Master of Arts in Art History



First Advisor

Esperanca Camara

Second Advisor

Dr. James Hutson

Third Advisor

Steve Cody


This paper analyzes the artist Hieronymus Bosch and his triptych The Temptation of St Anthony in an attempt to elucidate the creative adoption of medieval tropes to invent new forms of monstrosity in his art and exciting imagery. Throughout this paper, I will review how historians have viewed Bosch’s art and an understanding of the ideas surrounding why Bosch chooses to take on the task of telling the stories of creation and St Anthony’s torment. The Middle Ages saw a spike of creative freedoms and visual interpretations of exotic, otherworldly beasts, from dragon-like beings to inhabitants of far-off lands. Bosch was heavily influenced by this imagery, creating his sketches of the bellymae, a famous medieval creature. Bosch would move on to create large-scale paintings filled with small details of a two-legged horned and pale goblin-like creature alongside the heavenly Saint Anthony holding his hands in prayer in the symbol of the cross. The ugly and the monstrous are symbols of sin and mischievous behavior, something unknown and new to the viewer that can instill fear or excite and pique interest.

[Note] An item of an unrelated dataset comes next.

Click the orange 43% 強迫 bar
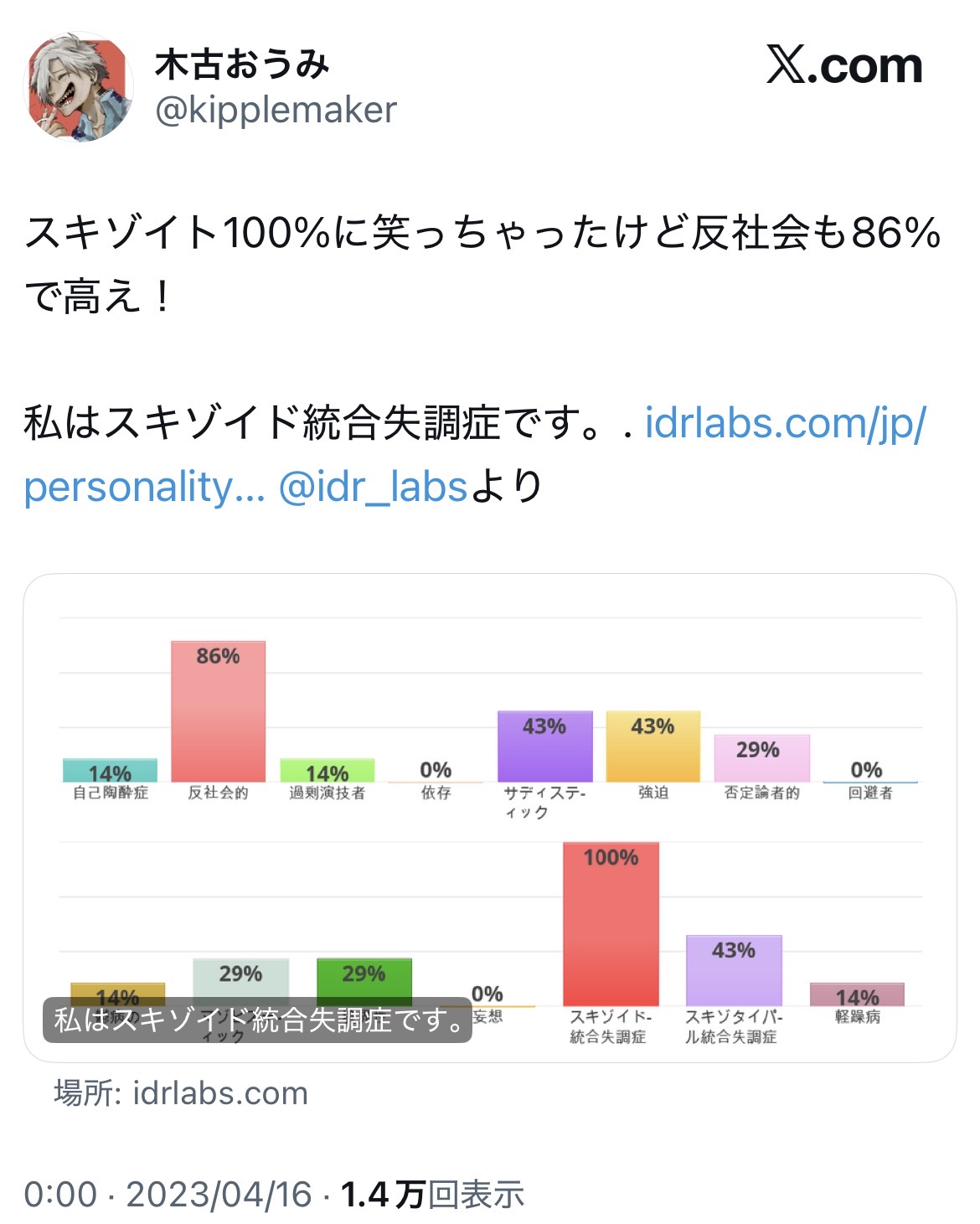Viewport: 980px width, 1224px height. [x=652, y=746]
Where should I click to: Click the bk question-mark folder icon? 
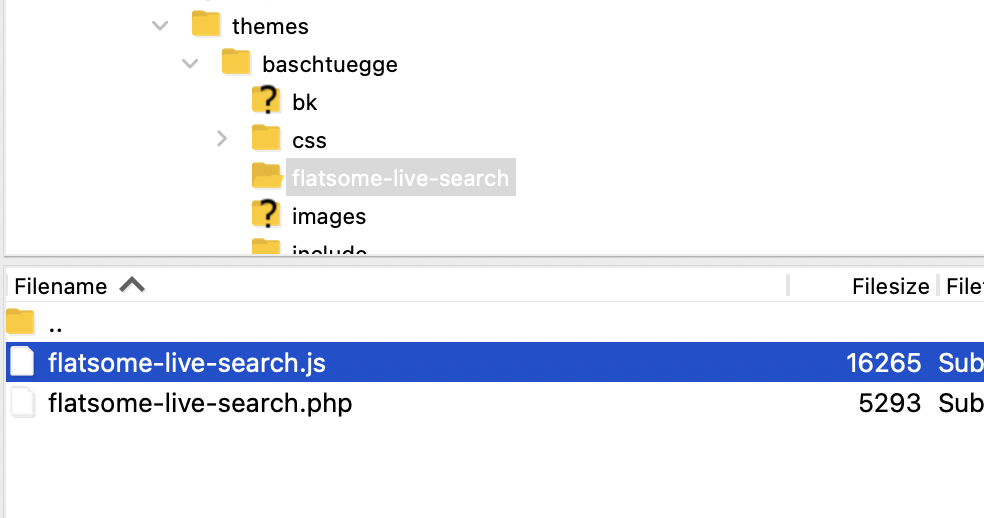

Throughout this paper, I hope to convince you that Bosch’s skill for inventing monstrous and creative images was his priority when creating his artwork. He chose specific religious stories and themes that would allow him to express this. This thesis will argue that the seemingly inventive subject matter used by Bosch in his works like his St. Anthony actually built on the medieval tradition, allowing him greater inventions.